男たちは構えるが、圧倒的に反応速度が遅い。
「があ!」
結晶に触れていた男たちを吹き飛ばすことに成功するが、リーダー格だけは杖で俺の蹴りを受け止めた。
「愉快。このような力を持つ者がいるとは」
俺は一旦距離を取ると、膝をついてギリリと歯を食いしばった。メーネを抱えた今、俺の体術はかなり弱体化している。
一発の威力に乗せられる力が、メーネの体を傷つけないように手加減しているから。
「剣さえあればこんな奴……」
気付けばそう呟いていた。刃に練術を乗せれさえすれば、こんな奴ら一撃で倒せるのに。
そう思ってチラと外を見る。向こうの方で青く輝く刀身が見えた。
男たちが折角結晶から手を離しているんだ。今追撃をしなければまた振り出しにも戻される。故に剣を取りに行っている暇がない。
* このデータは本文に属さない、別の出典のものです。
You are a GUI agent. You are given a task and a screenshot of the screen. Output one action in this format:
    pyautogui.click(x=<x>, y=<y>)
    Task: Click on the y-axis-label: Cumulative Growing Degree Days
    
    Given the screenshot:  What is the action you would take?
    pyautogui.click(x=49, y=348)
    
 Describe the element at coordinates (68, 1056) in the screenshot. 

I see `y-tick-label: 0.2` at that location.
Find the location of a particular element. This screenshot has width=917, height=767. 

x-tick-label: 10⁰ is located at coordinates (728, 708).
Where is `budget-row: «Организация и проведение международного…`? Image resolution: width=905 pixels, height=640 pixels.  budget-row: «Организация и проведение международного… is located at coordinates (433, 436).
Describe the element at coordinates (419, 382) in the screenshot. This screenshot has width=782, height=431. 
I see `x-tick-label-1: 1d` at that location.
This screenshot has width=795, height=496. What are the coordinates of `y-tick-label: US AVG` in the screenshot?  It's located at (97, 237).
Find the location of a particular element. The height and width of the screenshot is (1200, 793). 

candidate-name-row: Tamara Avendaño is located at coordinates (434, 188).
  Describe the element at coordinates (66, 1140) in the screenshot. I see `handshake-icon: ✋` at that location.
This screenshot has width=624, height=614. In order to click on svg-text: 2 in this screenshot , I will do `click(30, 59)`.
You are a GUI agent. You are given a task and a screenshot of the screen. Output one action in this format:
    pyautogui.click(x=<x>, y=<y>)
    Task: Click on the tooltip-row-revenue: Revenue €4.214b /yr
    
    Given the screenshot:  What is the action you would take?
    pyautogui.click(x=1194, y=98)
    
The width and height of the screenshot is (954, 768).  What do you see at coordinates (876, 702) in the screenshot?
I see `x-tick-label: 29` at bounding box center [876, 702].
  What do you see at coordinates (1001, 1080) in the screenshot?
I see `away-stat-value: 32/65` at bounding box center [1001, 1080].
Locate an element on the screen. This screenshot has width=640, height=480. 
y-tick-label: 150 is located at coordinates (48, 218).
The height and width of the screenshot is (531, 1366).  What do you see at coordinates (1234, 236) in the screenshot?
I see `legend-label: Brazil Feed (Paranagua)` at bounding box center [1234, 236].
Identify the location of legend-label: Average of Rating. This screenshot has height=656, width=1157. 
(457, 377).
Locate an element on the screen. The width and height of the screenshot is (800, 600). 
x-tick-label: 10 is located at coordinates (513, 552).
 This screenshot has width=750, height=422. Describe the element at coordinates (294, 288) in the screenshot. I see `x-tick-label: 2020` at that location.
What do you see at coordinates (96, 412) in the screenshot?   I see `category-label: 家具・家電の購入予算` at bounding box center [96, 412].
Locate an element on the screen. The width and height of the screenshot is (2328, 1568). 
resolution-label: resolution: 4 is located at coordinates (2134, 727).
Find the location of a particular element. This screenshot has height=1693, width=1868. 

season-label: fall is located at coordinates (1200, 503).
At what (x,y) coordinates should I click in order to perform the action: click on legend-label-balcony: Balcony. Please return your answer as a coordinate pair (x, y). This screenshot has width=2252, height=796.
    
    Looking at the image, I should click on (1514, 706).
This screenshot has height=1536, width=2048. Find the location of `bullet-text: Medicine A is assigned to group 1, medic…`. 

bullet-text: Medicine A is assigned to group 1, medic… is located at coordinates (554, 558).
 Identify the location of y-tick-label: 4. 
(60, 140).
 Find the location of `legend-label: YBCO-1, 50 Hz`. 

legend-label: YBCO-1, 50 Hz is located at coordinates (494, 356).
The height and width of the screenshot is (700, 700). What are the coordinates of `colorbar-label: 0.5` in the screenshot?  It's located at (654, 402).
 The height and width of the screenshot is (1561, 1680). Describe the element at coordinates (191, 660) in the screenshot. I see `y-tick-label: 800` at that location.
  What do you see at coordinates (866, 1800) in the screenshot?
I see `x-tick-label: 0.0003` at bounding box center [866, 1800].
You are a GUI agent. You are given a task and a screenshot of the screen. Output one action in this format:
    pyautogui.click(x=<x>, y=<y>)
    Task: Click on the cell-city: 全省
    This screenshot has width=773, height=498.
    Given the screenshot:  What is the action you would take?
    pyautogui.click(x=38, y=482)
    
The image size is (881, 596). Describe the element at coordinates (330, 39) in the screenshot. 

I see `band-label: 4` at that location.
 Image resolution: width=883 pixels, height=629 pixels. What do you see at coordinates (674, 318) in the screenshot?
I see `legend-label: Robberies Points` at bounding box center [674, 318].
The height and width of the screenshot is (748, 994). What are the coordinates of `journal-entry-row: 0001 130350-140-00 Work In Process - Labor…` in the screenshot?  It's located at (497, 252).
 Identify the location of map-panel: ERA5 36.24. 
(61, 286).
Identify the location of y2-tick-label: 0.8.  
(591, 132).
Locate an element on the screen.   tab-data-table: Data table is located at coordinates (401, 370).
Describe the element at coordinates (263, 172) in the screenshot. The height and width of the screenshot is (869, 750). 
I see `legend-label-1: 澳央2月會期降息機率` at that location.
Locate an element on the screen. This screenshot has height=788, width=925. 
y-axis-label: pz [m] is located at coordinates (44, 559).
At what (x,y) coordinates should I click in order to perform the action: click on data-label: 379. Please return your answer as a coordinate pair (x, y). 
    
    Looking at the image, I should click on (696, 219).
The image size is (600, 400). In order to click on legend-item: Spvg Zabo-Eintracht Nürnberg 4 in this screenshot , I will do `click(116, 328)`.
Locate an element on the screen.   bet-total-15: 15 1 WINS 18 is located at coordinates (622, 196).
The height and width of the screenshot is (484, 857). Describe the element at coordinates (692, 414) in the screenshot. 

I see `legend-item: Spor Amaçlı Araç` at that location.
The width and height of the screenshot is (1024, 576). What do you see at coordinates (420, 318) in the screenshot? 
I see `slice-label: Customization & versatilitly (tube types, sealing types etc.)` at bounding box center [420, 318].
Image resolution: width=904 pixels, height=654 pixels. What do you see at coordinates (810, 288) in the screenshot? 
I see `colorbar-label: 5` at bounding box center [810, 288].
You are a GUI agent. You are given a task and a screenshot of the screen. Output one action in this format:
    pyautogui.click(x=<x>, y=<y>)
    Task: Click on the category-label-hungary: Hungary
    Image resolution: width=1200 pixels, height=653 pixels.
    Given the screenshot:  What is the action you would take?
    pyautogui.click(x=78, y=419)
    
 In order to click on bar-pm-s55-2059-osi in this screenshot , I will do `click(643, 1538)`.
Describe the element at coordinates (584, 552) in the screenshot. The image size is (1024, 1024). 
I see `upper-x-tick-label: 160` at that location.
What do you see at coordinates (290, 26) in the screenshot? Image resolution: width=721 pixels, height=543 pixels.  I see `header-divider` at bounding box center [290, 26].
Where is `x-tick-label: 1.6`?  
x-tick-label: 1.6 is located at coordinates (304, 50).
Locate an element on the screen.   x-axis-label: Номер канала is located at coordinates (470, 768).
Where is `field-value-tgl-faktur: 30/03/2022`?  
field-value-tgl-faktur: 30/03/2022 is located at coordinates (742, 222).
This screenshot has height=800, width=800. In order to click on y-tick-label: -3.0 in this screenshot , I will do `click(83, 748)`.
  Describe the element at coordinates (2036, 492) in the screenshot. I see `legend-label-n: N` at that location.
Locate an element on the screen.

小さく舌打ちをすると、腕の中で少女がモゾリと動いた。
「アトラクト」
「メーネ……?」
謎の魔法を唱える。
しかし何も起こらない。
だというのに死霊術師が目を見開いて驚いている。
「何故……?! ゾンビが……!」
「何が起きて――!」
そして気付く。
俺の手元に向かい、剣が飛んで来ている。
いや、正確にはメーネの手元だった。彼女は俺の脇の間から手を伸ばし、剣へ向けて魔法を使っていた。
一秒にも満たない時間で、彼女がパシッと剣を掴む。
そして俺に向かってそれを差し出す。
「メーネ……!」
いつの間にか開いたままだったはずの口が閉じていた。相変わらず表情はないが、その目の奥には光を感じる。
生き返ったわけでは決してない。ただ、確実に今までとは違う意識を感じた。
「しっかり掴まってろよ、メーネ」
俺がそういうと、彼女は確実に俺の首に巻いた手に力を込めた。
「今、終わらせてやる!」
そして俺は死霊術師へと斬りかかる。
「金剛剣!!」
「なァ!?」
男の杖が真っ二つに割れる。
そしてその勢いを止めないまま結晶へと向かう。
練術を高める。気を込めろ、最高速度でこれを砕け!
「うぉおおおおおお!!」
バリン、と部屋に音が響いた。
腕を押さえて呻いていた男たちも、杖を失いこちらへ走る男も目を見開いた。
俺は一度斬り付けた結晶の上に飛び乗り、剣を振り上げた。
「やめろおおおおおおおお」
「ライトニング」
「雷装、金剛剣!」
メーネが魔法を唱える。俺はその魔法を刃に纏わせると、その勢いのまま剣を突きたてた。
「――――!」
バキバキバキ、と。
「リドゥ!」
結晶にひびが入り。
「これは……これは一体……!」
メーネに繋がっていた魔力と結晶が、砕けた。
「はぁ、はぁ、はぁ……!」
俺は結晶の残骸の上で息をする。
後ろからソリスとルーンの息遣いが聞こえ、振り返る。
彼らには何が起きたか理解出来ていなさそうだったが、俺に抱き着くメーネの姿を見て、瞳の奥の炎が消えた。
「ソリス、ルーン。俺の、勝ちだ……!」
俺は二人の表情を見て頬を引き上げた。
直後に膝が崩れる。倒れる直前にソリスが駆け、俺を抱きとめた。
「ぐ……ぅ!」
魔の導きの男たちが呻く。
立ち上がり、杖をこちらに向けてくる。
「こいつらが黒幕……ってことよね」
「そう、だ。……こいつらは、二人の好きなようにしていい」
「わかった」
ソリスは俺とメーネをそっと寝かせると、次の瞬間には怒髪天を衝くが如く。
鬼神と化した二人によって男たちが蹂躙されているのを、ただ黙って見ていた。